Biden issued an executive order in December directing the government to end purchases of gas-powered vehicles by 2035. Biden’s order also directs that 100% of federal light acquisitions by 2027 be purchases of electric vehicles or plug-in hybrid vehicles.

Of 33,000 light-duty vehicles acquired in fiscal year 2021, agencies purchased 138 electric vehicles and 119 plug-in hybrids, the GAO said.

As of March, federal agencies own and operate more than 4,000 charging ports at about 1,050 charging locations in fewer than 500 cities, the GAO said.

The General Services Administration (GSA) estimates that the federal government may need more than 100,000 charging ports, in part “because the GSA expects agencies to need one charging port for every two vehicles electricity acquired,” the report said.

In 2020, the US government operated 610,000 vehicles, traveling over 4 billion miles and consuming over 360 million gallons of fuel.

The US government also has 102,000 law enforcement vehicles that are covered by Biden’s order unless exempted by an agency head.

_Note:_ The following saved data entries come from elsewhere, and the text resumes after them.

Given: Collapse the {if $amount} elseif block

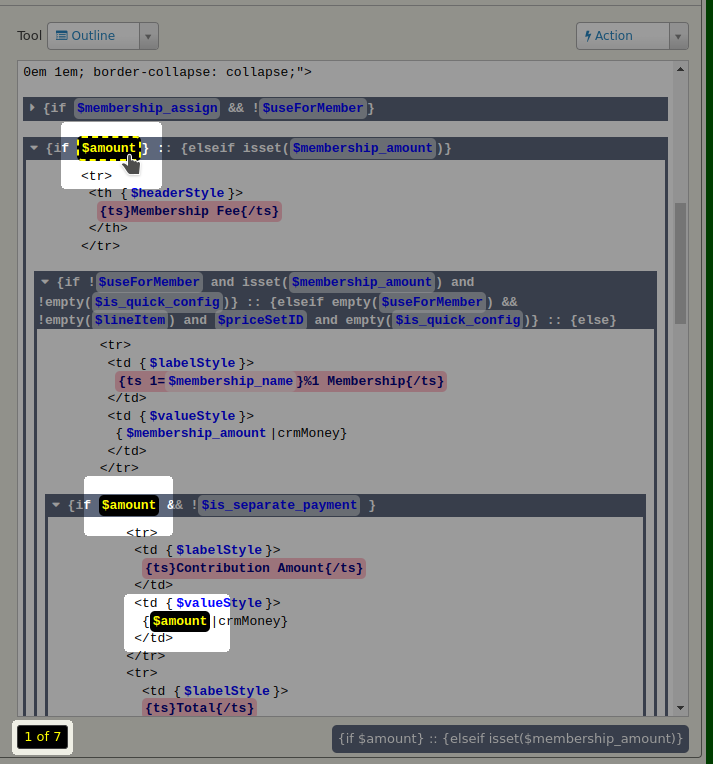Looking at the screenshot, I should pos(34,149).
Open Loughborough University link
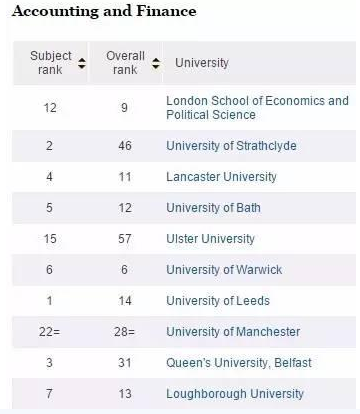360x414 pixels. (235, 394)
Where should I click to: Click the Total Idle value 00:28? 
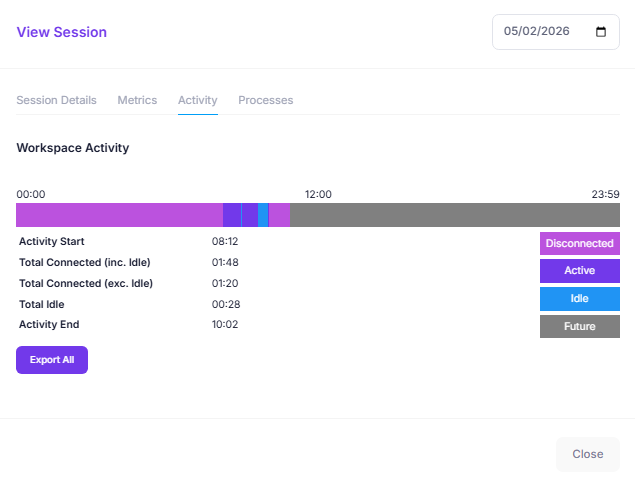[225, 304]
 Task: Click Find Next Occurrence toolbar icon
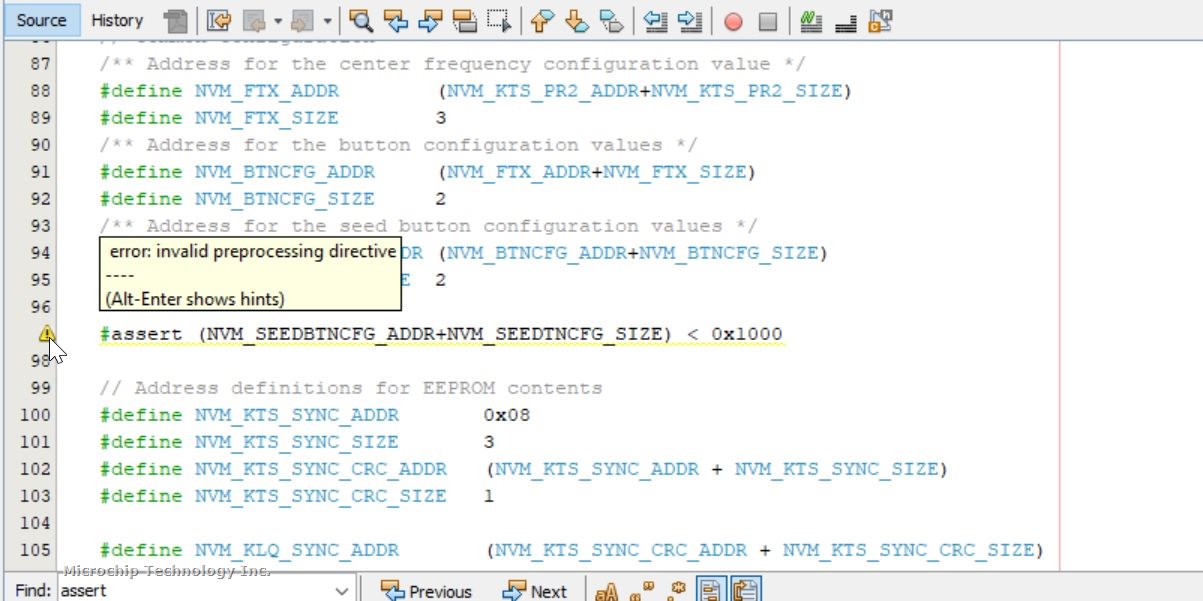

The GAO said they “may have additional performance requirements that may not be met by currently available zero-emission vehicle models.”

Last month, the Department of Homeland Security became the first federal agency to launch an EV for law enforcement duties, a Ford (FN) Mustang Mach-E.

Biden’s order does not apply to the 200,000 vehicles belonging to the United States Postal Service (USPS). Earlier this month, House Oversight Committee Chair Carolyn Maloney asked the USPS to detail how it will spend $3 billion granted by Congress in August for electric vehicles and infrastructure. recharge.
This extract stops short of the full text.